CHAPTER 17 NORA
The bell rang inside Declan's coat.
It should have sounded small there, trapped in an evidence sleeve under wool and gun leather. Instead, it moved through the corridor like the building had hidden metal in its bones. The sound slipped under my skin and pressed against a place I had never known was waiting for it.
Declan's hand closed around mine before I could reach for the sleeve. His grip hurt for a breath, then loosened at once, like he had remembered I was flesh and not a weapon he could clamp into place.
"Don't touch it," he said.
"It's calling me."
"I heard."
Aidan was already at the far end of the corridor, pulling men into positions and shouting for the bar upstairs to be cleared.
Finn leaned against the wall with one hand over his side and a gun in the other.
Behind the medical door, Harkin's monitor had gone flat and steady, a single dead note that made the room beyond feel farther away than glass and metal should allow.
The bell rang again.
Cold slid over my teeth. My bandaged arm throbbed under Declan's coat, and the cracked photo of Isabella and me pressed against my ribs where I had tucked it inside my shirt. I wanted my sister so badly my throat closed.

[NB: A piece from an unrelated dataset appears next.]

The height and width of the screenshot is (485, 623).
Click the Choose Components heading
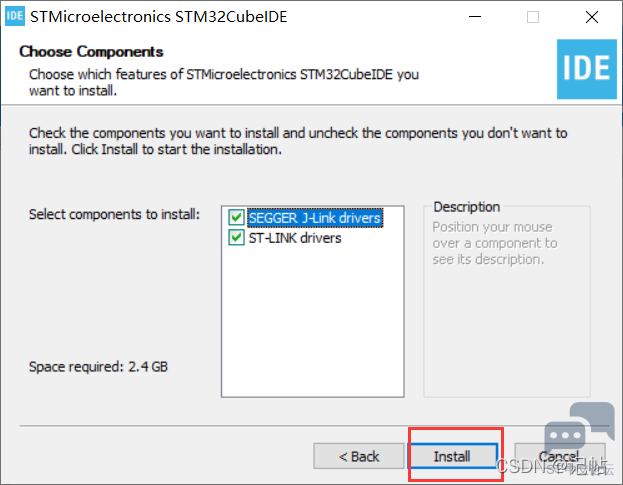[x=91, y=52]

"I need to call Bella," I said.
Declan's face tightened. "We move first."
"She deserves to hear it from me before a Stone man turns my life into an update on a command line."
His eyes cut toward the stairs, then back to my face.
The corridor was full of men with weapons, wounded bodies, and the stink of frost burning against hot wiring.
Every part of him wanted movement. Every part of me did too, except the piece that was still a little girl in Thomas Brooks's kitchen, waiting for someone to explain why grown-ups whispered when bills came.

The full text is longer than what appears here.